神に選ばれなかった者達 前編

「…!お兄ちゃん…」

「しっ…」

僕は人差し指を立てて、のぞみを黙らせ。

それから、自らもゴミ収集庫の中に飛び込み、蓋を閉めた。

狭苦しく、ゴミの臭いが染み付いたその空間に、のぞみと抱き合って身を伏せた。

ゴミの汚れが全身に付着したが、そんなことは構っていられない。
 
ゴミ箱の割れ目に顔を押し付けるようにして、外の様子を伺うと。

低い唸り声をあげる人面犬達が、三匹ほどうろついているのが見えた。

…まだ、いるのか。

「…お、お兄ちゃん…」

僕が息を呑むのを見て、のぞみが震え出した。

「…大丈夫、静かにしててね」

僕はのぞみの頭を撫でて、宥めた。

笑顔を見せてはいたが、頭の中はパニックに近い状態だった。

…さっき、確かに倒したはずだ。

鉄パイプで、何度も殴りつけて殺した。

もしかして再生したっていうのか?…いや…。

割れ目から、食い入るように様子を伺ったところ。

多分、あいつらはさっきのとは別個体だ。

毛並みの色や、大きさが違っている。

一体何匹居るんだ…。

人の顔をした犬達は、まるで餌を探すように、鼻をひくひくさせながら周囲を伺っている。
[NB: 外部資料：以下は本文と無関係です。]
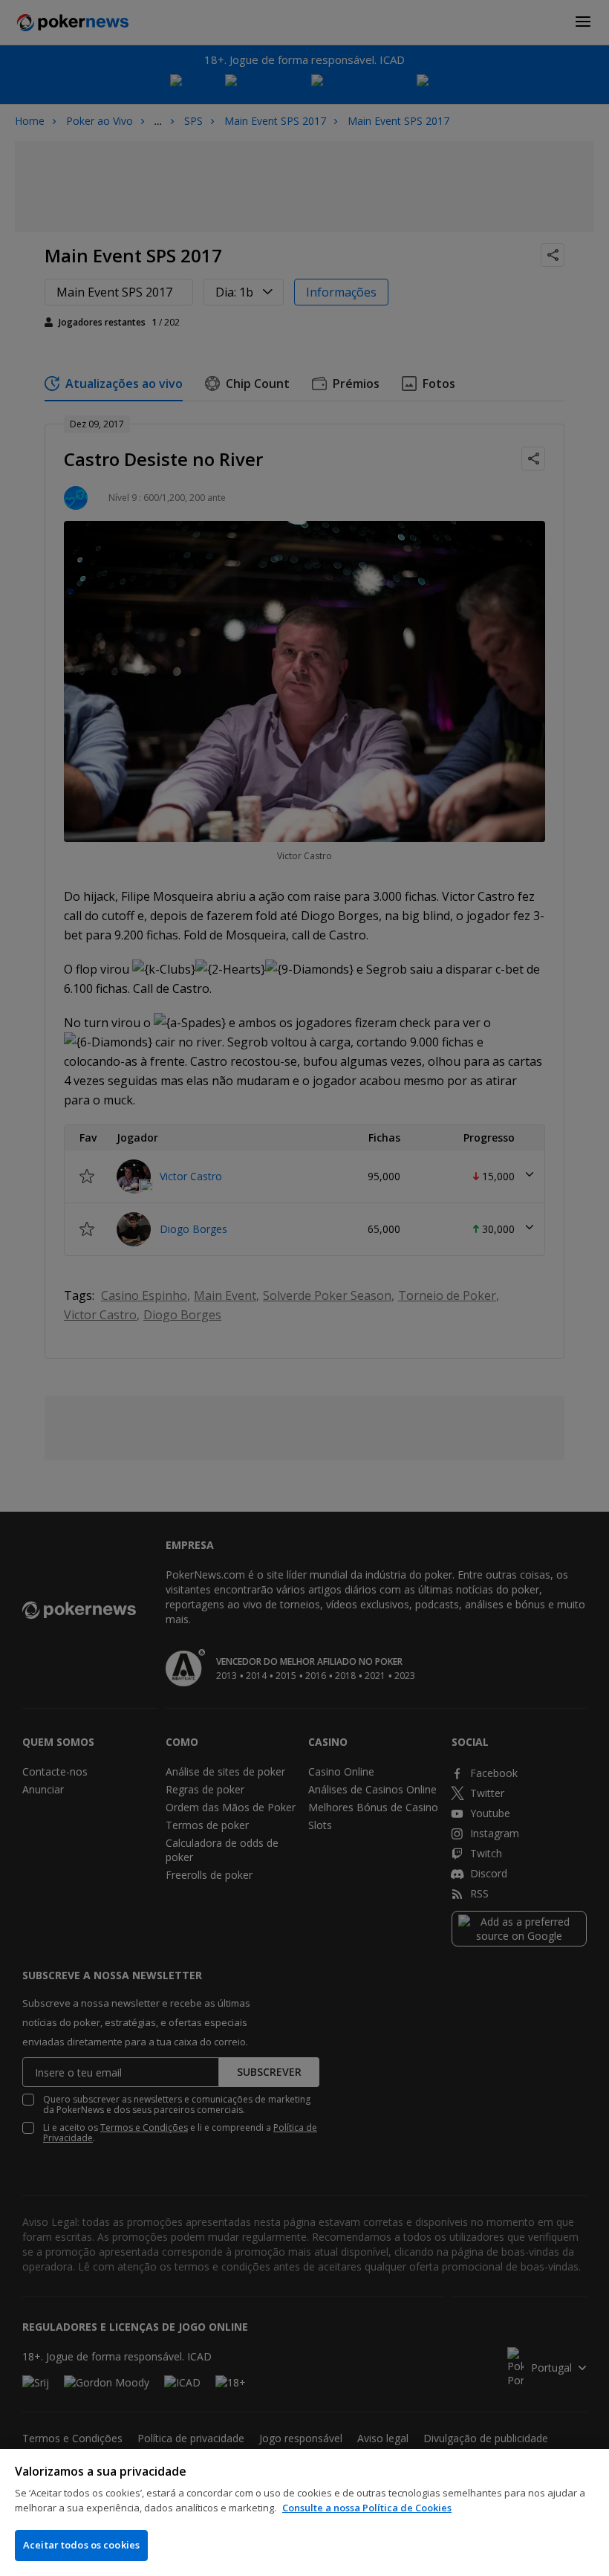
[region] (304, 2512)
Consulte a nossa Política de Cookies (367, 2507)
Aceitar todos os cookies (81, 2544)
このままのぞみと二人、息を潜めていれば難を逃れられるだろうか。

そう思って、僕らは微動だにせず、犬達が去るのを待った。

しかし、事はそう上手く運ばない。

人面犬達とゴミ収集庫の距離は、次第に近くなってきていた。

…間違いない。あいつら、僕達を探してるんだ。

人間の匂いや、血の匂いを辿るのだろうか?

だとしたら…。…不味い。

ここに僕とのぞみがいるのがバレたら、あいつらは…。

…それだけは、絶対に避けなければならなかった。

蓋付きのゴミ収集庫とはいえ、蓋に鍵はついておらず、おまけに壊れている。

何回か体当りすれば、こんなボロボロのゴミ箱はあっという間に壊れてしまうだろう。

例え二人で全速力で逃げたとしても、あいつらの方が遥かに足が速いことは、既に分かっている。

ましてや今の僕は手負いで、しかものぞみを連れている。

走って逃げるなんて、とてもじゃないけど無理だ。

でもこのまま隠れていても、遠からず見つかる。

その後待ち受けているものを、想像したのだろう。

のぞみは、声を出さずにぶるぶると震えていた。

…可哀想に。怖いよね。

選択肢は一つしかない。

こうなったら、のぞみだけでも…。

…その為には、自分の身がどうなっても構わないつもりだった。